Monday, June 25, 2012

Dahlias Growing Strong at Lynch Creek Farm

Dahlia plants are up and flourishing at Lynch Creek Farm.
Photo by Evé Munguia.
It's an interesting dahlia-growing season in South Puget Sound this year.

Lynch Creek Farm's dahlia tubers went in right on time (right on time for a cool spring, that is) in late May, and a month later, the plants are up and growing.

The sturdy and lush, shouldering up in their tidy rows, benefiting from moderate temperatures and frequent showers and lots of attention from the crew.

A few of the dahlias at the Farm are showing
off with early blooms. Photo by Evé.
Given their planting date, the gang at Lynch Creek would expect the earliest blooms to open about a month from now, early in the fourth week of July. Strangely enough, on some of the dahlia varieties growing at the Farm, the first blooms have already appeared. That's something of an anomaly.

Ordinarily, dahlia flower buds don't form until the plants are well formed and approaching their normal height. But this  year, some buds are opening on plants a foot or so high.

Maybe it's the moon, or some combination of temperature and light. Whatever the case, the plants are looking great and flourishing. And this little late-June preview of the blooming season, while it's strange, is a delightful harbinger of beautiful dahlia flowers to come.

Saturday, June 2, 2012

Of dahlias, snails, slugs and eggshells

Snails think dahlias make a lovely lunch.
     Once again, with newly planted dahlias just up or due to emerge from the ground, it's time to find ways to combat those kings of the dahlia pests, hungry slugs and snails.
     With a reservoir nearby and ivy all along one property border, our garden's a sitting duck for these wretched mollusks. Last year, I had good luck planting my dahlias in pots and topping them up with a good, thick layer of coarsely crushed eggshells.

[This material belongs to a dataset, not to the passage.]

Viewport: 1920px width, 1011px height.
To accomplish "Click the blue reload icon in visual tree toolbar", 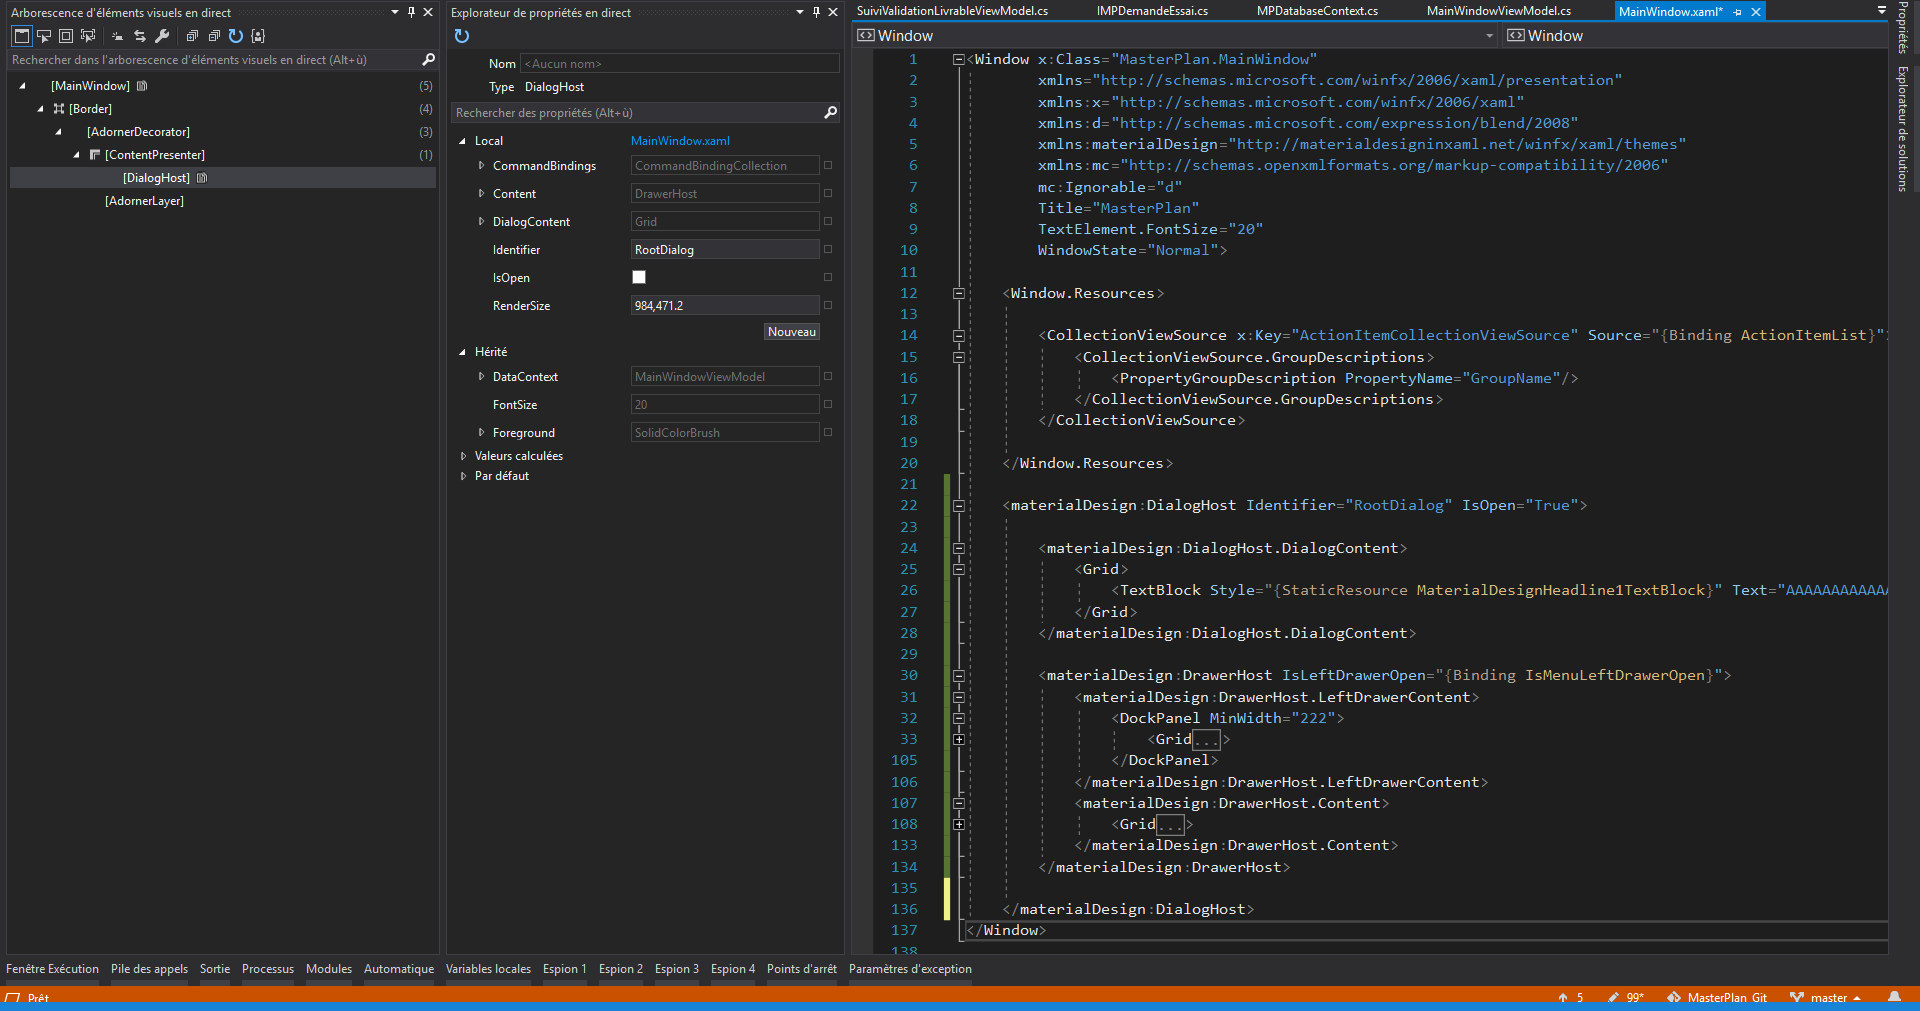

     Sad to say, a gardening buddy took note and, as I do, saved eggshells all winter to protect his garden against snails and slugs. He set out a nice row of cabbages and covered the ground around it with a hefty layer of eggshells. The next morning, he went out to gaze proudly at his garden and found that all but three of his cabbages had been reduced to stubs.

Eggshell topping kept this pot of dahlias slug-free.
     The problem, he realized, was that he'd prepared the ground for planting with a nice compost mulch. The slugs had probably been snoozing in the mulch, just waiting for him to infuse the area with breakfast.

     The job when you're growing dahlias,  then, is to try to make sure that your composted soil and mulch are slug-free at planting time: no easy task, since even if you eliminate any slugs from the composter, there's a likelihood that there can be eggs that will hatch later and produce tiny, but voracious, junior slugs and snails.

     One inventive gardener we know puts tubs of his compost into the barbecue and heats them to kill any lurking slugs, snails or eggs. It works well, but don't try using the oven; the smell is appalling. (My mother once tried that to sterilize potting soil for her petunias.) It's also pretty labor-intensive for a large garden area.  Your best bet is to plant in rich soil but wait to add mulch until your dahlia plants have gained at least half their height and their stems have begun to harden off. Avoid over-watering. And a barrier of eggshells around your dahlias, and especially between their bed and any ground covers or other haven for slugs and snails will help too.